At 31 December 2017, total assets of Australian securitisers were $132.5b, up $7.3b (5.9%) on 30 September 2017. During the December quarter 2017, the rise in total assets was primarily due to an increase in residential mortgage assets (up $6.0b, 6.0%) and by an increase in other loans assets (up $0.9b, 6.1%).
You can see the annual growth rates accelerating towards 13%. The non-banks are loosely being supervised by APRA (under their new powers), but are much freer to lend compared with ADI’s. A significant proportion of business will be investment loans.
This is explained by a rise in securitisation from both the non-bank sector, which is going gangbusters at the moment, and also some mainstream lenders returning the the securitised funding channels, as costs have fallen.
There is also a shift towards longer term funding, and a growth is securitised assets held by Australian investors. Asset backed securities issued overseas as a proportion of total liabilities decreased to 2.6%.
At 31 December 2017, total liabilities of Australian securitisers were $132.5b, up $7.3b (5.9%) on 30 September 2017. The increase in total liabilities was primarily due to an increase in long term asset backed securities issued in Australia (up $8.6b, 8.0%). This was offset by a notable decrease in short term asset backed securities issued in Australia (down $1.1b, 22.8%), and loans and placements (down $0.3b, 4.1%).
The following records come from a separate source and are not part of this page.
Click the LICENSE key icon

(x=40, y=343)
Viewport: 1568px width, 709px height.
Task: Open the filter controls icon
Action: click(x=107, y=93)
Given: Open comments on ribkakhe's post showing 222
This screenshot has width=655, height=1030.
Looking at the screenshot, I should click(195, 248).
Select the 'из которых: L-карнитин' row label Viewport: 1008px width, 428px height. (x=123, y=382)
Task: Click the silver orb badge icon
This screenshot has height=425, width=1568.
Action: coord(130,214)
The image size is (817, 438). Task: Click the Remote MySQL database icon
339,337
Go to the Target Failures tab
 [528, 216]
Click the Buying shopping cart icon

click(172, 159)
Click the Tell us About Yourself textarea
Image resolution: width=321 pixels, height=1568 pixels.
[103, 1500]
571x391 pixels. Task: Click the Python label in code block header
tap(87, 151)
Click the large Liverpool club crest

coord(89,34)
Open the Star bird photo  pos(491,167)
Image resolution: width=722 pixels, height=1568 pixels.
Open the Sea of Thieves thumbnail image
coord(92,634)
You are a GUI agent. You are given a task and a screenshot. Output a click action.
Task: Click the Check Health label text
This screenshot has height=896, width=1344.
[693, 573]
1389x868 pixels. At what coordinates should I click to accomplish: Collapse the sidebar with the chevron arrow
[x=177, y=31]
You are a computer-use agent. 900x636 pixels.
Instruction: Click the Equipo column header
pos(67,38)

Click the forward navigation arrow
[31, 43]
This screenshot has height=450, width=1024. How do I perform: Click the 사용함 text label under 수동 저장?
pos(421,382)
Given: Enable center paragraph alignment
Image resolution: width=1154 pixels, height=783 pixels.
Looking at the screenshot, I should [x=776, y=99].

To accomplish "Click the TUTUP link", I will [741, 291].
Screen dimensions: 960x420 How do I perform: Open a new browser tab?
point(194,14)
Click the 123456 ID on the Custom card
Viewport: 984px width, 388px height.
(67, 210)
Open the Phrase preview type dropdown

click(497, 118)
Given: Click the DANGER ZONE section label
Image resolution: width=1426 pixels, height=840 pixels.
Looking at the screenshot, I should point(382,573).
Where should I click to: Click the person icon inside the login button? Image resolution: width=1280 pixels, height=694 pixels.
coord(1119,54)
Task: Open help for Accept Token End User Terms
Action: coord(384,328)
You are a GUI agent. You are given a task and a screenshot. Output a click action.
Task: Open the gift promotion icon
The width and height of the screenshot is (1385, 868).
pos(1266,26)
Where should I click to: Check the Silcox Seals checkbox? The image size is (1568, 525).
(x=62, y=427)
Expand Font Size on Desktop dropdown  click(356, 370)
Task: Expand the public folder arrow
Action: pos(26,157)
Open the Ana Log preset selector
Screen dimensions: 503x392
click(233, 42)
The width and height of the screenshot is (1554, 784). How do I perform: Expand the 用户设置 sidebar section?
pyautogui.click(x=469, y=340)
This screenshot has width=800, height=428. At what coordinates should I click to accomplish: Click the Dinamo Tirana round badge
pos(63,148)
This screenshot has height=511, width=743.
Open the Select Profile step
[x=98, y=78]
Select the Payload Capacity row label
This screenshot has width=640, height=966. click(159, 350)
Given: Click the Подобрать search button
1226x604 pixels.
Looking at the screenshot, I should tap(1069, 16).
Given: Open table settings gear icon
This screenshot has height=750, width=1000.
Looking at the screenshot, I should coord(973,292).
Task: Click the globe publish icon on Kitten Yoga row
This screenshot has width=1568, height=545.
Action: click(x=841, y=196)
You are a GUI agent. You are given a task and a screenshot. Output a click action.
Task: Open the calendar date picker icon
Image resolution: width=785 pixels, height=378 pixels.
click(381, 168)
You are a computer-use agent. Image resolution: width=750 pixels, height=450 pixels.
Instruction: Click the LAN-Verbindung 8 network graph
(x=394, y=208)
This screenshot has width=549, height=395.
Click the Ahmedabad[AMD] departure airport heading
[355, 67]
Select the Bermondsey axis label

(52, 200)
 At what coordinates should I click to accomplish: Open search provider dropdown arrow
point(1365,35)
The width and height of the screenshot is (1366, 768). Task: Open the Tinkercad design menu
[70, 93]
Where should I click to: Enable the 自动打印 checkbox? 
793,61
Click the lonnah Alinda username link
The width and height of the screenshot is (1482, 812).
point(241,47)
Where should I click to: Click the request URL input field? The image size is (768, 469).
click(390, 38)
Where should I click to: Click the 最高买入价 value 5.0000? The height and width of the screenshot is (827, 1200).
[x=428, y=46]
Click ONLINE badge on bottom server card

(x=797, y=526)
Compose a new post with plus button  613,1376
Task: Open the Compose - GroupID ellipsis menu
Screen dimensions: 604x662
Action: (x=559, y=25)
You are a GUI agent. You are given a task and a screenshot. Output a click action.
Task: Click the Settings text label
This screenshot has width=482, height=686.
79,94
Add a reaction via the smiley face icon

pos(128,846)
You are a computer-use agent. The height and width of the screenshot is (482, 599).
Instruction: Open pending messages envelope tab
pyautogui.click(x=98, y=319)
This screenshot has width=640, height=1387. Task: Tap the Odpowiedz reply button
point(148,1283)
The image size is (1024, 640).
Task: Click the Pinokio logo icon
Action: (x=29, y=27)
At 31 December 2017, asset backed securities issued in Australia as a proportion of total liabilities increased to 89.8%, up 0.7 percentage points on the September quarter 2017 proportion of 89.1%. Asset backed securities issued overseas as a proportion of total liabilities decreased to 2.6%, down 0.1 percentage points on the September quarter 2017 proportion of 2.7%.